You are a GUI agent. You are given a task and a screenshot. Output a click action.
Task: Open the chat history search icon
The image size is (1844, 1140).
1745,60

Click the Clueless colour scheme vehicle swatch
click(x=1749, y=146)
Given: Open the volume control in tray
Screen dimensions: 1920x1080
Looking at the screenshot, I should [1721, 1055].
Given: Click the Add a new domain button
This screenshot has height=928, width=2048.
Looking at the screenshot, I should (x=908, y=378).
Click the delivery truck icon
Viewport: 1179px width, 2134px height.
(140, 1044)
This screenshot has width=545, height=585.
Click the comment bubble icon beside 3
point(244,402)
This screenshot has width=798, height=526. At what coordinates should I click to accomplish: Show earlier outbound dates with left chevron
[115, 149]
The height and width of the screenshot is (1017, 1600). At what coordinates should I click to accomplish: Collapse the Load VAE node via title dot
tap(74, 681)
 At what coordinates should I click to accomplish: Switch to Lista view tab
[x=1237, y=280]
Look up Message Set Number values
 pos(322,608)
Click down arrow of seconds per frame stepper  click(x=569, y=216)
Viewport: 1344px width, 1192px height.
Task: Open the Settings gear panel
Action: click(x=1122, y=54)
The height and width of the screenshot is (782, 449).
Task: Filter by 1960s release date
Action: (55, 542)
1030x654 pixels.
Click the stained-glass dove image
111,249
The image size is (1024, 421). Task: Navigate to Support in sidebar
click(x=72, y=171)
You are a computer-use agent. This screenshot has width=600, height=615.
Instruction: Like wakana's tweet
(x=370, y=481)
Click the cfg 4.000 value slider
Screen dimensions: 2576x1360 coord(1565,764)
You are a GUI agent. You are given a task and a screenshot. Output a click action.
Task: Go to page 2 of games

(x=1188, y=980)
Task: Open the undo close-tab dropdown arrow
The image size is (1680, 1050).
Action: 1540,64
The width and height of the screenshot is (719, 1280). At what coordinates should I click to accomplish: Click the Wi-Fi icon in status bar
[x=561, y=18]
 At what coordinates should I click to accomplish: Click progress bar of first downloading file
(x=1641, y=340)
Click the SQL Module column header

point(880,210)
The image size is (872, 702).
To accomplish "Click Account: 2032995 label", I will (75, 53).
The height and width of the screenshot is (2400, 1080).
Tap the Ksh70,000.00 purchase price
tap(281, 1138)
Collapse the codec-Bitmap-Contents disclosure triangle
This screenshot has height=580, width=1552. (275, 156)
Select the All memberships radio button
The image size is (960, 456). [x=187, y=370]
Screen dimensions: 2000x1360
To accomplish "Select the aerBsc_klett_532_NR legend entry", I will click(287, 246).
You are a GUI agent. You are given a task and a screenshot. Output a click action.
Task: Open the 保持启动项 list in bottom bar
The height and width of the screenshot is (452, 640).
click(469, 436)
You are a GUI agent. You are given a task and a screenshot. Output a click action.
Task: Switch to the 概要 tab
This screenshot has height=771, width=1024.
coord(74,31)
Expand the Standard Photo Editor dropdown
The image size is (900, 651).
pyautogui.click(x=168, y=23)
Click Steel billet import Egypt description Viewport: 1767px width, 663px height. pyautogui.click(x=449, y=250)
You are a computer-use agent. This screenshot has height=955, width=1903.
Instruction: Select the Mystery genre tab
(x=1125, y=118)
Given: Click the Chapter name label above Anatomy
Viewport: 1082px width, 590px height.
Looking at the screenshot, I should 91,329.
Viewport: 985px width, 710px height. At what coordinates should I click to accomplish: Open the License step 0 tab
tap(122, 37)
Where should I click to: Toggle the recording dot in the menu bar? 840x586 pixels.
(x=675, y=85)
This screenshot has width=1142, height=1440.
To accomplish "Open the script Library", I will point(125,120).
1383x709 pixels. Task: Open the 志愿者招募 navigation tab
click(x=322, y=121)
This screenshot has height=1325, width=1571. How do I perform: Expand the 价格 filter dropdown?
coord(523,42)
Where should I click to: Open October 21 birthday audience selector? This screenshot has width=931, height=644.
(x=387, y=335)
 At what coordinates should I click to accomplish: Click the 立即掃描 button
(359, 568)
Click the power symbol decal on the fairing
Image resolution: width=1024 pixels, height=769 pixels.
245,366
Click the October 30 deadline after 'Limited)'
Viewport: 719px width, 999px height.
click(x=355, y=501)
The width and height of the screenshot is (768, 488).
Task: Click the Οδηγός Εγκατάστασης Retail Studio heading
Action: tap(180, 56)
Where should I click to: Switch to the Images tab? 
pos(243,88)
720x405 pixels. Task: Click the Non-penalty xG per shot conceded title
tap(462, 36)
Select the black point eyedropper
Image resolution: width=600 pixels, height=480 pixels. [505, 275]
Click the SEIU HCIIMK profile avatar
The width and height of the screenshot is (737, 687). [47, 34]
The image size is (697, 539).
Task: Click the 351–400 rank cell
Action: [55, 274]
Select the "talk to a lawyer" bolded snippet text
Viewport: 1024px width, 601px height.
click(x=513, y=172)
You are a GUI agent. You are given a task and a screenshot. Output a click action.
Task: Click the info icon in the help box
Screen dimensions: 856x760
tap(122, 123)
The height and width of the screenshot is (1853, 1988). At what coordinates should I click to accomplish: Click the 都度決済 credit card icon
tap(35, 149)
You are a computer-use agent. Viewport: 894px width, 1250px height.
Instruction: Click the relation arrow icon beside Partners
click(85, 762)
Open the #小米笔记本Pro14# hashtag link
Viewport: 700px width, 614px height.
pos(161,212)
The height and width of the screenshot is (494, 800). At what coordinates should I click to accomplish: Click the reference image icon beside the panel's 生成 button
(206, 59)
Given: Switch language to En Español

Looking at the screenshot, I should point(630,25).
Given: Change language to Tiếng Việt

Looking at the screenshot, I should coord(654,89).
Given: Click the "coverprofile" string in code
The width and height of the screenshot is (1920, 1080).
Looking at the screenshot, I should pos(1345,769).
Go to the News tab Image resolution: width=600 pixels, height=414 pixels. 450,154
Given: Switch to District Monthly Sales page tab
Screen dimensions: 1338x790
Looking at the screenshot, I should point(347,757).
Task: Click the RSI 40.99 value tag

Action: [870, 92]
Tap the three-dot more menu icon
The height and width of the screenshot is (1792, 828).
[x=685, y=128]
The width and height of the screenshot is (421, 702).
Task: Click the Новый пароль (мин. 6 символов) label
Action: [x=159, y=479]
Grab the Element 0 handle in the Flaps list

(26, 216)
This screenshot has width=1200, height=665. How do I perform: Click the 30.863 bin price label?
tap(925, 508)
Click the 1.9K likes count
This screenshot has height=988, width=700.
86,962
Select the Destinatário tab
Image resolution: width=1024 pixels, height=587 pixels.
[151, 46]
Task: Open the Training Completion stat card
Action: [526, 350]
═══
## Instruction
Copy all of the data above line for line, without changing a single character.

## Reply to the exercise
You are a GUI agent. You are given a task and a screenshot. Output a click action.
Task: Open the chat history search icon
The image size is (1844, 1140).
1745,60

Click the Clueless colour scheme vehicle swatch
click(x=1749, y=146)
Given: Open the volume control in tray
Screen dimensions: 1920x1080
Looking at the screenshot, I should [1721, 1055].
Given: Click the Add a new domain button
This screenshot has height=928, width=2048.
Looking at the screenshot, I should (x=908, y=378).
Click the delivery truck icon
Viewport: 1179px width, 2134px height.
(140, 1044)
This screenshot has width=545, height=585.
Click the comment bubble icon beside 3
point(244,402)
This screenshot has width=798, height=526. At what coordinates should I click to accomplish: Show earlier outbound dates with left chevron
[115, 149]
The height and width of the screenshot is (1017, 1600). At what coordinates should I click to accomplish: Collapse the Load VAE node via title dot
tap(74, 681)
 At what coordinates should I click to accomplish: Switch to Lista view tab
[x=1237, y=280]
Look up Message Set Number values
 pos(322,608)
Click down arrow of seconds per frame stepper  click(x=569, y=216)
Viewport: 1344px width, 1192px height.
Task: Open the Settings gear panel
Action: click(x=1122, y=54)
The height and width of the screenshot is (782, 449).
Task: Filter by 1960s release date
Action: (55, 542)
1030x654 pixels.
Click the stained-glass dove image
111,249
The image size is (1024, 421). Task: Navigate to Support in sidebar
click(x=72, y=171)
You are a computer-use agent. This screenshot has width=600, height=615.
Instruction: Like wakana's tweet
(x=370, y=481)
Click the cfg 4.000 value slider
Screen dimensions: 2576x1360 coord(1565,764)
You are a GUI agent. You are given a task and a screenshot. Output a click action.
Task: Go to page 2 of games

(x=1188, y=980)
Task: Open the undo close-tab dropdown arrow
The image size is (1680, 1050).
Action: 1540,64
The width and height of the screenshot is (719, 1280). At what coordinates should I click to accomplish: Click the Wi-Fi icon in status bar
[x=561, y=18]
 At what coordinates should I click to accomplish: Click progress bar of first downloading file
(x=1641, y=340)
Click the SQL Module column header

point(880,210)
The image size is (872, 702).
To accomplish "Click Account: 2032995 label", I will (75, 53).
The height and width of the screenshot is (2400, 1080).
Tap the Ksh70,000.00 purchase price
tap(281, 1138)
Collapse the codec-Bitmap-Contents disclosure triangle
This screenshot has height=580, width=1552. (275, 156)
Select the All memberships radio button
The image size is (960, 456). [x=187, y=370]
Screen dimensions: 2000x1360
To accomplish "Select the aerBsc_klett_532_NR legend entry", I will click(287, 246).
You are a GUI agent. You are given a task and a screenshot. Output a click action.
Task: Open the 保持启动项 list in bottom bar
The height and width of the screenshot is (452, 640).
click(469, 436)
You are a GUI agent. You are given a task and a screenshot. Output a click action.
Task: Switch to the 概要 tab
This screenshot has height=771, width=1024.
coord(74,31)
Expand the Standard Photo Editor dropdown
The image size is (900, 651).
pyautogui.click(x=168, y=23)
Click Steel billet import Egypt description Viewport: 1767px width, 663px height. pyautogui.click(x=449, y=250)
You are a computer-use agent. This screenshot has height=955, width=1903.
Instruction: Select the Mystery genre tab
(x=1125, y=118)
Given: Click the Chapter name label above Anatomy
Viewport: 1082px width, 590px height.
Looking at the screenshot, I should 91,329.
Viewport: 985px width, 710px height. At what coordinates should I click to accomplish: Open the License step 0 tab
tap(122, 37)
Where should I click to: Toggle the recording dot in the menu bar? 840x586 pixels.
(x=675, y=85)
This screenshot has width=1142, height=1440.
To accomplish "Open the script Library", I will point(125,120).
1383x709 pixels. Task: Open the 志愿者招募 navigation tab
click(x=322, y=121)
This screenshot has height=1325, width=1571. How do I perform: Expand the 价格 filter dropdown?
coord(523,42)
Where should I click to: Open October 21 birthday audience selector? This screenshot has width=931, height=644.
(x=387, y=335)
 At what coordinates should I click to accomplish: Click the 立即掃描 button
(359, 568)
Click the power symbol decal on the fairing
Image resolution: width=1024 pixels, height=769 pixels.
245,366
Click the October 30 deadline after 'Limited)'
Viewport: 719px width, 999px height.
click(x=355, y=501)
The width and height of the screenshot is (768, 488).
Task: Click the Οδηγός Εγκατάστασης Retail Studio heading
Action: tap(180, 56)
Where should I click to: Switch to the Images tab? 
pos(243,88)
720x405 pixels. Task: Click the Non-penalty xG per shot conceded title
tap(462, 36)
Select the black point eyedropper
Image resolution: width=600 pixels, height=480 pixels. [505, 275]
Click the SEIU HCIIMK profile avatar
The width and height of the screenshot is (737, 687). [47, 34]
The image size is (697, 539).
Task: Click the 351–400 rank cell
Action: [55, 274]
Select the "talk to a lawyer" bolded snippet text
Viewport: 1024px width, 601px height.
click(x=513, y=172)
You are a GUI agent. You are given a task and a screenshot. Output a click action.
Task: Click the info icon in the help box
Screen dimensions: 856x760
tap(122, 123)
The height and width of the screenshot is (1853, 1988). At what coordinates should I click to accomplish: Click the 都度決済 credit card icon
tap(35, 149)
You are a computer-use agent. Viewport: 894px width, 1250px height.
Instruction: Click the relation arrow icon beside Partners
click(85, 762)
Open the #小米笔记本Pro14# hashtag link
Viewport: 700px width, 614px height.
pos(161,212)
The height and width of the screenshot is (494, 800). At what coordinates should I click to accomplish: Click the reference image icon beside the panel's 生成 button
(206, 59)
Given: Switch language to En Español

Looking at the screenshot, I should point(630,25).
Given: Change language to Tiếng Việt

Looking at the screenshot, I should coord(654,89).
Given: Click the "coverprofile" string in code
The width and height of the screenshot is (1920, 1080).
Looking at the screenshot, I should pos(1345,769).
Go to the News tab Image resolution: width=600 pixels, height=414 pixels. 450,154
Given: Switch to District Monthly Sales page tab
Screen dimensions: 1338x790
Looking at the screenshot, I should point(347,757).
Task: Click the RSI 40.99 value tag

Action: [870, 92]
Tap the three-dot more menu icon
The height and width of the screenshot is (1792, 828).
[x=685, y=128]
The width and height of the screenshot is (421, 702).
Task: Click the Новый пароль (мин. 6 символов) label
Action: [x=159, y=479]
Grab the Element 0 handle in the Flaps list

(26, 216)
This screenshot has width=1200, height=665. How do I perform: Click the 30.863 bin price label?
tap(925, 508)
Click the 1.9K likes count
This screenshot has height=988, width=700.
86,962
Select the Destinatário tab
Image resolution: width=1024 pixels, height=587 pixels.
[151, 46]
Task: Open the Training Completion stat card
Action: [526, 350]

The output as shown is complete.